Download or read book SOU CCJ230 Introduction to the American Criminal Justice System written by Alison Burke and published by . This book was released on 2019 with total page pages. Available in PDF, EPUB and Kindle. Book excerpt:

Book Lost Causes

    Book Details:
  • Author : Chad R. Trulson
  • Publisher : University of Texas Press
  • Release : 2016-03-15
  • ISBN : 1477308458
  • Pages : 221 pages

Download or read book Lost Causes written by Chad R. Trulson and published by University of Texas Press. This book was released on 2016-03-15 with total page 221 pages. Available in PDF, EPUB and Kindle. Book excerpt: What should be done with minors who kill, maim, defile, and destroy the lives of others? The state of Texas deals with some of its most serious and violent youthful offenders through “determinate sentencing,” a unique sentencing structure that blends parts of the juvenile and adult justice systems. Once adjudicated via determinate sentencing, offenders are first incarcerated in the Texas Youth Commission (TYC). As they approach age eighteen, they are either transferred to the Texas prison system to serve the remainder of their original determinate sentence or released from TYC into Texas’s communities.

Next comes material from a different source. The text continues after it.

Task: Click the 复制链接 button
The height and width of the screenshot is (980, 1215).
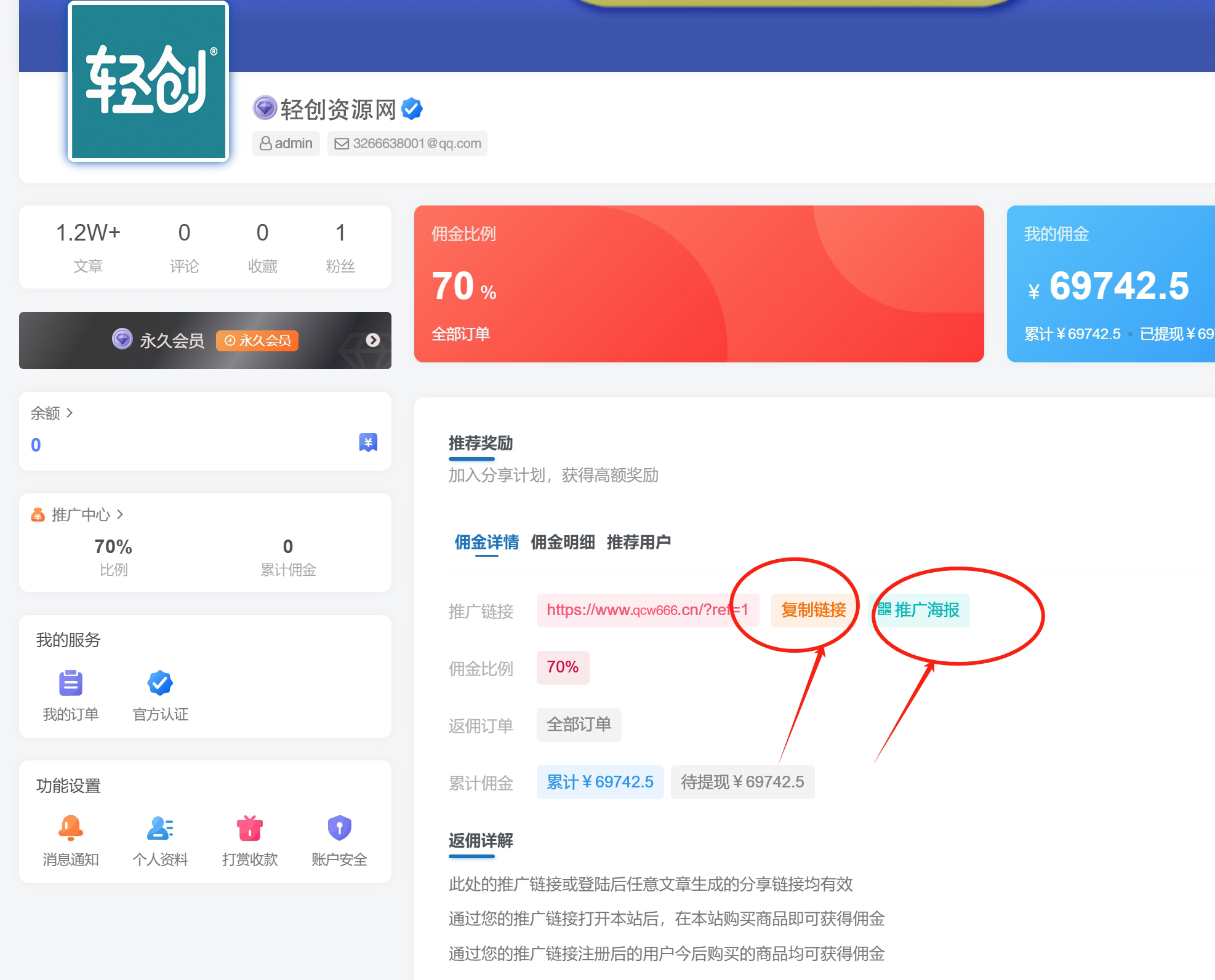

The first long-term study of determinate sentencing in Texas, Lost Causes examines the social and delinquent histories, institutionalization experiences, and release and recidivism outcomes of more than 3,000 serious and violent juvenile offenders who received such sentences between 1987 and 2011. The authors seek to understand the process, outcomes, and consequences of determinate sentencing, which gave serious and violent juvenile offenders one more chance to redeem themselves or to solidify their place as the next generation of adult prisoners in Texas. The book’s findings—that about 70 percent of offenders are released to the community during their most crime-prone years instead of being transferred to the Texas prison system and that about half of those released continue to reoffend for serious crimes—make Lost Causes crucial reading for all students and practitioners of juvenile and criminal justice.